Dicen las malas lenguas (que suelen ser las más acertadas) que la corona ya tiene nombre y apellido grabado en oro: Sofía Torres.
¿Y quién es ella?, preguntará el incauto turista. Pues nada más y nada menos que la hija de los dueños de la Universidad Autónoma. Pero ojo, que el favoritismo no viene solo por el “prestigio” académico o el apellido. Mi fuente asegura que el verdadero motor detrás de esta “crónica de una corona anunciada” es un padrino —o mejor dicho, una madrina— de mucho peso político: la candidata es la protegida de la hija del mismísimo Alcalde.
¡Vaya, vaya! Parece que en Pubenza la monarquía es absoluta y hereditaria.
La situación es tan descarada que el ambiente tras bambalinas no huele a laca y perfume, sino a injusticia. Me cuentan que la candidata de Ciudad Andina, más viva que todos nosotros, ya hizo las maletas y se retiró. “Para qué gastar tacón en un piso que ya está inclinado”, habrá pensado. Y tiene razón.
Pero lo que rompe el corazón —y debería dar vergüenza ajena a la organización— es la escena que se vivió ayer en el centro comercial Campanario. Mientras la gente compraba sus pintas para el desfile, varias candidatas no pudieron contener el llanto. Y no eran lágrimas de emoción por representar a sus barrios. Eran lágrimas de impotencia.
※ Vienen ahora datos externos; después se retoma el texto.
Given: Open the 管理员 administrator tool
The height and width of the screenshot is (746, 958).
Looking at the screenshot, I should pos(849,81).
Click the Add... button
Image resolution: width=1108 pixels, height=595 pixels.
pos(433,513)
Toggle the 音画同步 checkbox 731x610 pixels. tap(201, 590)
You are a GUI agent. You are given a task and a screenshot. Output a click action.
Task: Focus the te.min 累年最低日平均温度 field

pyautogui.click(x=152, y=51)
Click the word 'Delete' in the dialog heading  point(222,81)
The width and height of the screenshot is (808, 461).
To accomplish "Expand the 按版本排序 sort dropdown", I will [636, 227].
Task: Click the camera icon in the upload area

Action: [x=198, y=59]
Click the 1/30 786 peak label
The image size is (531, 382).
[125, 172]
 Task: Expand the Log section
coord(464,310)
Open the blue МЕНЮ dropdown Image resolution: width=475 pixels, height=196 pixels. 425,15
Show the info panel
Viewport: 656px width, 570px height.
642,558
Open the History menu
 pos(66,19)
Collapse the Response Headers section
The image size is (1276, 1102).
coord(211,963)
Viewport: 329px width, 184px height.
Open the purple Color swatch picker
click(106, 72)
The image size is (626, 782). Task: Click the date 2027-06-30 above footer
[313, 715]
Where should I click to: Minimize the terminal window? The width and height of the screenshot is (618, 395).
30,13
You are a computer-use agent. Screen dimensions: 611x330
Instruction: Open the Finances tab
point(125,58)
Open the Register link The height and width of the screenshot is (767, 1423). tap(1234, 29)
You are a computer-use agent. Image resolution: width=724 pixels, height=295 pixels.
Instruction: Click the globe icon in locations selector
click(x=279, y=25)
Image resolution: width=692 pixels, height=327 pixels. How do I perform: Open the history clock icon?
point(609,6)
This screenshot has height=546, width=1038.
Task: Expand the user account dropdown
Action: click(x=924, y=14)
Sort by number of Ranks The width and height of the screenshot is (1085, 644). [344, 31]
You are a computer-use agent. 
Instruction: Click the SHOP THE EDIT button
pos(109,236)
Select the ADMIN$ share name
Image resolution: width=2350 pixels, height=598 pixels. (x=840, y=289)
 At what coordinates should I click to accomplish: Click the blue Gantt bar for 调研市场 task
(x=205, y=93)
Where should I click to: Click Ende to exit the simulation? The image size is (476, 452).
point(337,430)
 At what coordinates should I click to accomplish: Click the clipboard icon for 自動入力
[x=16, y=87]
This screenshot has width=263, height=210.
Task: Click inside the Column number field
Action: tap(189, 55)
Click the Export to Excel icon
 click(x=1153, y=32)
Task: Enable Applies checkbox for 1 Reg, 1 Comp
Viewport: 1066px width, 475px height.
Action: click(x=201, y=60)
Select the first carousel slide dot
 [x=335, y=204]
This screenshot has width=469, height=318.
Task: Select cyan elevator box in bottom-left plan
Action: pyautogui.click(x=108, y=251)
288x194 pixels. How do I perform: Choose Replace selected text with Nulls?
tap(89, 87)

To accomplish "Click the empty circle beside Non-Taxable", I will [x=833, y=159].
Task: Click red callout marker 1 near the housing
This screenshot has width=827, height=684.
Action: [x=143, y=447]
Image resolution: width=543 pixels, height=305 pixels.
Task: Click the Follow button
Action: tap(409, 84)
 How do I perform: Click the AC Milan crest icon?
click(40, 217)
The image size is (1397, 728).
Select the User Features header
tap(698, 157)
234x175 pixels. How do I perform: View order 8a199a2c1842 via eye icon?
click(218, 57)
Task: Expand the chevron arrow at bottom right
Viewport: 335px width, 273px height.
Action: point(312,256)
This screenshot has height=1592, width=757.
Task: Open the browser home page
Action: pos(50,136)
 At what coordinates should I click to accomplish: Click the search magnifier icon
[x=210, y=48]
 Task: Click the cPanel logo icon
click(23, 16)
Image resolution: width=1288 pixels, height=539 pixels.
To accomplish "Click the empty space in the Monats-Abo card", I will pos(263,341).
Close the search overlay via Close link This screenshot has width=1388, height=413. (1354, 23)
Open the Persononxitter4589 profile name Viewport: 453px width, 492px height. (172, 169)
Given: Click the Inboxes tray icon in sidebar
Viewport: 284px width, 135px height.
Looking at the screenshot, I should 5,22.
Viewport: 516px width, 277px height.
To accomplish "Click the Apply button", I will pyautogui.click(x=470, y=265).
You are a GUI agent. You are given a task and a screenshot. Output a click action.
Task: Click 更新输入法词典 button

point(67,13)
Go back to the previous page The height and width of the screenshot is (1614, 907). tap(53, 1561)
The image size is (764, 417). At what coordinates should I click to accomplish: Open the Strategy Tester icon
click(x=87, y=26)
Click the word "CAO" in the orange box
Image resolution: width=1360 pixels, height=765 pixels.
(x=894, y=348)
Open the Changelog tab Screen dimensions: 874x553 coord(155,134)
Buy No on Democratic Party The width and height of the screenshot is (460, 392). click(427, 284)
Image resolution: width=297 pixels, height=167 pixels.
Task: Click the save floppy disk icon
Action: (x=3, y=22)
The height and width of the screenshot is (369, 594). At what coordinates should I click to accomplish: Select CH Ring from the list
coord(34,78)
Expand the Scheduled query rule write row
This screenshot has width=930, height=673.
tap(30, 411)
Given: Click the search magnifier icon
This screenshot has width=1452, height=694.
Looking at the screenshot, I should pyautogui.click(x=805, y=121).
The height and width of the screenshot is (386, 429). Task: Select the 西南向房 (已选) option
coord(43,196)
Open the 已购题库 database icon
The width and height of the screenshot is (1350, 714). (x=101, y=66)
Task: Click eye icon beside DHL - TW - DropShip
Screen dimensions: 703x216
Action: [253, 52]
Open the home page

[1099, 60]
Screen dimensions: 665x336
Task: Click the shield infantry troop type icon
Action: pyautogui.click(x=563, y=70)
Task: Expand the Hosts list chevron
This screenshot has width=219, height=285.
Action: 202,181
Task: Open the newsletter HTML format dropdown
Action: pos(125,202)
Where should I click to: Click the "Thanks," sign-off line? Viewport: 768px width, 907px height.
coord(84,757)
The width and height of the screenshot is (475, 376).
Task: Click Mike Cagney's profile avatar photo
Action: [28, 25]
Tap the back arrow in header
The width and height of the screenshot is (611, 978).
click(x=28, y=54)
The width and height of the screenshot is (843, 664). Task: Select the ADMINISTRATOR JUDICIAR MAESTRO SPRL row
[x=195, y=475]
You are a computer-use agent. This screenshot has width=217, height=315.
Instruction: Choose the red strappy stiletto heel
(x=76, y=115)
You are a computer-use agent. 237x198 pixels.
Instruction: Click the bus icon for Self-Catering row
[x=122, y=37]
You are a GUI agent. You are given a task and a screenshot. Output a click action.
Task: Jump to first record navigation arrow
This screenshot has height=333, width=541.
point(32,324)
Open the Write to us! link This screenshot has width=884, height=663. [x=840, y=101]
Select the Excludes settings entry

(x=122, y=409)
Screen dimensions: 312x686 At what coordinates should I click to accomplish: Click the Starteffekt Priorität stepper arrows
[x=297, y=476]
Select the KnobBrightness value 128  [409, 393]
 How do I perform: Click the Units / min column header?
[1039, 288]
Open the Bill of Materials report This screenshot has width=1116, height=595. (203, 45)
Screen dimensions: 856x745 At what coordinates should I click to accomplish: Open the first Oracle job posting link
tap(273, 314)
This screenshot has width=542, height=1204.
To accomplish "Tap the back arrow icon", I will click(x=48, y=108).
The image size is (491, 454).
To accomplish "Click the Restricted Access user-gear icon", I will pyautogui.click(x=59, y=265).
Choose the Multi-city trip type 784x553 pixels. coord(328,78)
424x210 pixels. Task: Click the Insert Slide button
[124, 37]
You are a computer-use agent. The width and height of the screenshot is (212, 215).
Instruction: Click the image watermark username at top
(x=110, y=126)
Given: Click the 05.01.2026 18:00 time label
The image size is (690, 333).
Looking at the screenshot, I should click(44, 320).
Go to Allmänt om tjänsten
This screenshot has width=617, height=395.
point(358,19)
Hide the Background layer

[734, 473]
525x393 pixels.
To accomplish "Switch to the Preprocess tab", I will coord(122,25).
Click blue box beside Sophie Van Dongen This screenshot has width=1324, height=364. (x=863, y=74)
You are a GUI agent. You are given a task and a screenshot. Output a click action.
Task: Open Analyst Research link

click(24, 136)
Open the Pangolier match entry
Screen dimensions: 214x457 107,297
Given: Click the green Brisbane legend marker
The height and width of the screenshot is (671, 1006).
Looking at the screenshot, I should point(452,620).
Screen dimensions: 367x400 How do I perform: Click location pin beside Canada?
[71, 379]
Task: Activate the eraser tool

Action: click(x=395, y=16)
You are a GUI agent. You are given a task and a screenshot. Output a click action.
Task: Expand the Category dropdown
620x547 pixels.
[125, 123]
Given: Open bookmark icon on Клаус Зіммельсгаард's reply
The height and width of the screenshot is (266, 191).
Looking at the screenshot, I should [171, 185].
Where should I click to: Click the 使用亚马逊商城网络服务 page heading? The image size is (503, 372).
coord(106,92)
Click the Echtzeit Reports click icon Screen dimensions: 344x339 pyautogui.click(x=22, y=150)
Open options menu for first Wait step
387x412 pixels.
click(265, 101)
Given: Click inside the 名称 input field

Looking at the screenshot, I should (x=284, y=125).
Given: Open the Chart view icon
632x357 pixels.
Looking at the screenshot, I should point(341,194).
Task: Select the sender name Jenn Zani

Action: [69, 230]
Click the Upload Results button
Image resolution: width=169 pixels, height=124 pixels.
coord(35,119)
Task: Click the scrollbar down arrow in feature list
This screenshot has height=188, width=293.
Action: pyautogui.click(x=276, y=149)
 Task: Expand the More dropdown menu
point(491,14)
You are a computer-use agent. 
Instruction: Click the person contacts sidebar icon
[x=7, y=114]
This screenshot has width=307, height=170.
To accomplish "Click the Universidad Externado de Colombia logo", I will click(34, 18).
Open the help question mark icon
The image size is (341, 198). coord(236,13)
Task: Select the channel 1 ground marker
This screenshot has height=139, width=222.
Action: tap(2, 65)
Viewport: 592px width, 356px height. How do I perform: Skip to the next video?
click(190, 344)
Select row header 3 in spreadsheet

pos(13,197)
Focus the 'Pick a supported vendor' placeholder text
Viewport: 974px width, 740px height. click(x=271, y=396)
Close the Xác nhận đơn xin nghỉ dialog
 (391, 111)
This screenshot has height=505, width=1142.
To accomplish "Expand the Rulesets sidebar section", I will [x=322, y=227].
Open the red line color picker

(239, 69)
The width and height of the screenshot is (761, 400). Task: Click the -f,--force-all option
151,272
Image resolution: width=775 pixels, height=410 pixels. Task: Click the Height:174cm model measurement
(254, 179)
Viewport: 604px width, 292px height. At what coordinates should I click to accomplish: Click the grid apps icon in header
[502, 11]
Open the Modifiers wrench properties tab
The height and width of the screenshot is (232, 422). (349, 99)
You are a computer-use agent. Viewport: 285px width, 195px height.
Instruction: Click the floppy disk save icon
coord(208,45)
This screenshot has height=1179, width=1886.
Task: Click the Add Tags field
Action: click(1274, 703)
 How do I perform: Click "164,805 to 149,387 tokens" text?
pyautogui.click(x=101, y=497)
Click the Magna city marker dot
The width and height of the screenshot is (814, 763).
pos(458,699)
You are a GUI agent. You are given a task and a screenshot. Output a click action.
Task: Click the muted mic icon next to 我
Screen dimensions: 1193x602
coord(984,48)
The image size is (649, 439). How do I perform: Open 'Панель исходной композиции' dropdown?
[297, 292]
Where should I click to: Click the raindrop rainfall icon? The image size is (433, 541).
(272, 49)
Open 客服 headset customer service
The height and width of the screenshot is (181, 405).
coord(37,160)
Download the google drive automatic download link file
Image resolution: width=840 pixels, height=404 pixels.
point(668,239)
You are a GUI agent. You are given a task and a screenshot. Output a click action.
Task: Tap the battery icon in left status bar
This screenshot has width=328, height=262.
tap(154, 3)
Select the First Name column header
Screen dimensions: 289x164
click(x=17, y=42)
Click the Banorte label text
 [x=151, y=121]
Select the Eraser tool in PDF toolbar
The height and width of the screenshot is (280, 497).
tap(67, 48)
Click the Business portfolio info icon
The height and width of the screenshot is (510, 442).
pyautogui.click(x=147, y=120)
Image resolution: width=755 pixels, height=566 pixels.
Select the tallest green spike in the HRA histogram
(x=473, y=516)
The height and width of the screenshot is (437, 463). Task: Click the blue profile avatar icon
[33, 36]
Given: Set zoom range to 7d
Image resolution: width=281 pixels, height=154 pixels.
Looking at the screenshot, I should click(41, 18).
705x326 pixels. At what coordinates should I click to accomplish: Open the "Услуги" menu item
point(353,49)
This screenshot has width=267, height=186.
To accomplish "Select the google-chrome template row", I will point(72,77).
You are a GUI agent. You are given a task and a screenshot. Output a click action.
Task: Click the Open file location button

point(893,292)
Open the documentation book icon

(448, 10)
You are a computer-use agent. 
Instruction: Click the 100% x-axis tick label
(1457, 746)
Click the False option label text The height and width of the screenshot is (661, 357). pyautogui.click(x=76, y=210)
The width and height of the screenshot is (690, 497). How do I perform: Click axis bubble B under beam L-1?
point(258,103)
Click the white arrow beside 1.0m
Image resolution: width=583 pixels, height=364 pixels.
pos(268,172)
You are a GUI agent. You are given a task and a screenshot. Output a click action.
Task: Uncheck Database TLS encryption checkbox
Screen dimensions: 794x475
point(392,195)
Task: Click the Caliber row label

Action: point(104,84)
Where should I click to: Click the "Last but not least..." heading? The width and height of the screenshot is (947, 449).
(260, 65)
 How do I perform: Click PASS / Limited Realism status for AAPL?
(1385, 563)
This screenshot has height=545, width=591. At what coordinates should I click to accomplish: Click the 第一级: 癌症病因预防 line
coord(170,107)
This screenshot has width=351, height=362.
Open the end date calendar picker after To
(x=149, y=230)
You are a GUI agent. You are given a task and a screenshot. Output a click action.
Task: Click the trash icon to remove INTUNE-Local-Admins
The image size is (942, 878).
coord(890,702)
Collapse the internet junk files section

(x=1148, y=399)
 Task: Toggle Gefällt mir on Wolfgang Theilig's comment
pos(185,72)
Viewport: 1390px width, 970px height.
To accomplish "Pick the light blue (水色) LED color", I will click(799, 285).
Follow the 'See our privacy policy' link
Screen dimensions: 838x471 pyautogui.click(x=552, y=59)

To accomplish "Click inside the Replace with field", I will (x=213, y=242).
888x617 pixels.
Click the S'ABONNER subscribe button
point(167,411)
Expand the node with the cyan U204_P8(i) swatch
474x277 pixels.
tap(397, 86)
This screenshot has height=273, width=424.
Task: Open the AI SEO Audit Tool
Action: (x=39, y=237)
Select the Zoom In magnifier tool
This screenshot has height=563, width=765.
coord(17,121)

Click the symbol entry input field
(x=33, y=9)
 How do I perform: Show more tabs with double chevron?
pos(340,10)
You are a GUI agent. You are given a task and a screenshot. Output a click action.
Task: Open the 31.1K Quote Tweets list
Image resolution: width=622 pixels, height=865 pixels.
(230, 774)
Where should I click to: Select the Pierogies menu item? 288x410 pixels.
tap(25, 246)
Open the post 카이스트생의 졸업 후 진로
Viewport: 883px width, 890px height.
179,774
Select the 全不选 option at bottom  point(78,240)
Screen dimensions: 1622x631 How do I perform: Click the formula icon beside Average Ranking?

Allí vieron, entre sollozos, a la joven Sharit Villanueva, representante de Ciudad de las Tradiciones. Una niña que, como su barrio indica, venía con la tradición de competir limpiamente, pero se estrelló con la modernidad de la “rosca”. Ver a unas jovencitas llorando porque sienten que las están utilizando para legitimar la coronación de otra es el espectáculo más triste de estas fiestas.
Las otras niñas están que tiran la toalla. ¿Y quién las culpa? Nadie quiere ser el payaso en la fiesta del dueño del circo.
Señores organizadores, señores de la “aristocracia patoja”: El Reinado de Pubenza es del pueblo, de los barrios, de la gente de a pie que se goza sus carnavales. Si quieren regalarle una corona a la niña de la Autónoma o complacer los caprichos de la hija del mandatario, cómprenle una tiara en una joyería y ahórrennos el teatro.
Por ahora, queda la duda en el aire mezclada con la harina: ¿Tendremos reina o tendremos imposición? Lo único cierto es que, si esto sigue así, la única “autonomía” que veremos será la de la Universidad, porque la del jurado… esa parece que se fue de vacaciones.